Organic accelerators reduce the vulcanization time significantly compared to inorganic accelerators (lead oxide, magnesium, calcium). In addition to shortening the vulcanization time, organic accelerators allow vulcanization at lower temperatures and reduce the amount of sulfur required in the vulcanization process. In later years, ultra-accelerators were used to achieve vulcanization at lower temperatures. In addition, organic accelerators increase the durability of the rubber and improve its physical properties, especially its tensile strength. In addition to all these, the cost reduction of organic accelerators has increased the use of rubber in industry. Therefore, the availability of organic accelerators has an important place in the rubber industry. Another important additive in the rubber industry is antioxidants. Although the durability of rubber materials is enhanced by organic accelerators, antioxidants are of greater importance in improving the durability of rubber.

The third important additive in the rubber industry is carbon black. Although carbon black has been used as a colorant for many years, it was first found in 1914 to improve the mechanical properties of the material and, in particular, to increase the wear and tear resistance of parts subjected to high friction. The use of carbon black additives in automobile wheels, where the use of rubber is the highest, has increased the mechanical properties of the material as well as the life of the wheel. After a brief introduction to rubber and vulcanization, the process for the references of interest in this paper flows as follows. The compound produced in the rubber compound house is combined with metal by vulcanization process. During this joining and dough production, defects occur as a result of internal stresses and chemical reactions due to the structure of the rubber itself.
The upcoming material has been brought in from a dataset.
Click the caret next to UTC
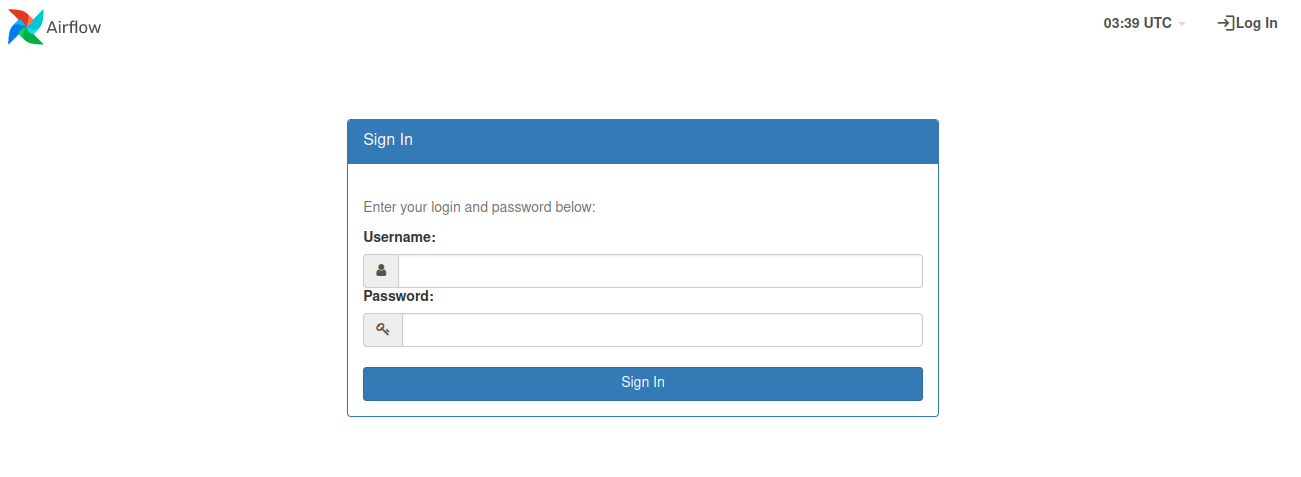 tap(1182, 24)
These errors are due to different variables and prevent the system from producing parts at the desired level. These variables generally depend on variables such as temperature, dough hardness, pressure, baking time, machine type, etc. In this paper, statistical methods are used to determine how variables affect the process. As rubber materials exhibit visco-elastic behavior, their mechanical properties are more affected by loading rate and temperature compared to other engineering materials. The determination of creep and stress relaxation properties, where the time factor is taken into account, comes to the fore. On the effects of carbon black concentration and aging process applied for different temperatures and times on the tensile strength, elongation, hardness values and tear strength of rubber, various studies have been carried out. During vulcanization, rubber is treated with accelerators that reduce the time and sulfur required for vulcanization, antioxidants that delay aging, fillers that increase mechanical strength and/or provide economy, as well as softeners and lubricants. It has been observed that the sulfur content should not be taken as the only variable during vulcanization, but cooking systems should be selected by evaluating the amount of cooking agent together. For the part that has flexing problems in the enterprise, experimental design is applied. The dough of the material of the selected part is subjected to pre-forming within the company. And in this way, our dough is ready for production.



VULCANIZATION ANALYSIS  

Most of the vibration dampers (shock mounts) produced by our company consist of metal components that are processed together with rubber. The metal parts to be vulcanized are obtained from suppliers. These metals are first subjected to tolerance measurements using certain methods in the incoming quality control (IQC), after which it is decided whether the parts will go into production. Accepted metals, surface preparation processes of metals are carried out with our supplier and adhesive addition is carried out within our company.

Metals with completed surface treatment and adhesive addition are kept in the production raw material warehouse for production approval after visual inspection and adhesive thickness measurements are made. Rubber production is carried out in the dough pre-forming section in the plant, the necessary specification controls are made for each different dough, and the dough coming out of the rubber raw material warehouse is first processed in the rubber laboratory after the necessary tests and conformity tests are carried out, and the approved dough is processed in this section and made ready for the vulcanization process.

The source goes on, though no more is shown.